A presença do sensacionalismo no jornalismo brasileiro.
Enviada em 22/09/2019
O portal de notícias, opovo.com.br, definiu ( no ano de 2017) que sensacionalismo jornalístico é a transmissão de informação sobre uma linguagem informal, imprópria e parcial a qual um jornalista não poderá ter. Logo, nos dias atuais, aquela tal prática está presente porque as emissoras de televisão incentivam a atividade e por falta de fiscalização de órgãos competentes sobre as condutas dos repórteres.
Em primeiro lugar, a escritora Rosa Assis, em leu livro : “Sensacionalismo, o não limite da informação”, afirma que os atuais veículos de imprensa preocupam-se em levar assuntos violentos e mórbidos aos cidadãos juntos a um discurso apelativo, condenador com o intuito de se receber mais audiência e prender a atenção de seus telespectadores. Logo, os indivíduos sempre tenderão à alienação dos meios de comunicação.
Além do mais, órgãos como a Associação dos Jornalistas do Brasil acabam por não fiscalizar a conduta de seus integrantes os quais ferem os códigos de ética daquela instituição e expõe os seus entrevistados às situações constrangedoras, como é o caso do episódio ocorrido em 2012 com a jornalista Marcela Cunha. Esta entrevistou um suspeito de estupro e, em seguida, lançou chacotas sobre aquele, pelo fato de o possível meliante não conseguir pronunciar determinada palavra.
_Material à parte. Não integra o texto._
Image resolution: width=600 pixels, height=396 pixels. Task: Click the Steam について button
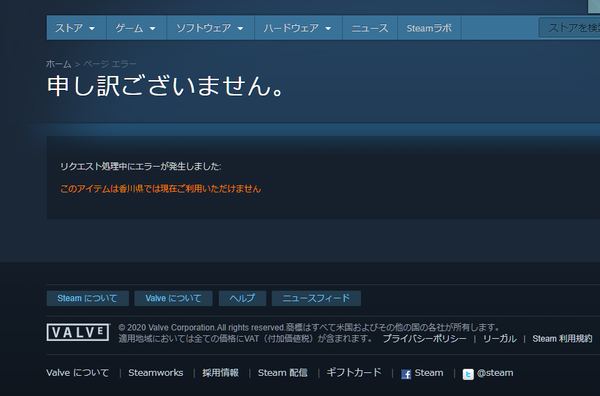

Portanto, verifica-se que o sensacionalismo poderá ocorrer tanto pelo incentivo das emissoras, quanto por falta de fiscalizações efetivas nas condutas de jornalistas. Logo, a solução será a adoção de campanhas de conscientização da população, promovidas pelo Ministério da Comunicação por meio de rádio, televisão e redes sociais, sobre o não consumo de conteúdos apelativos e discriminatório; com isso, espera-se construir uma sociedade brasileira mais interessada em assuntos de grande relevância como: culturais, econômicos e educacionais.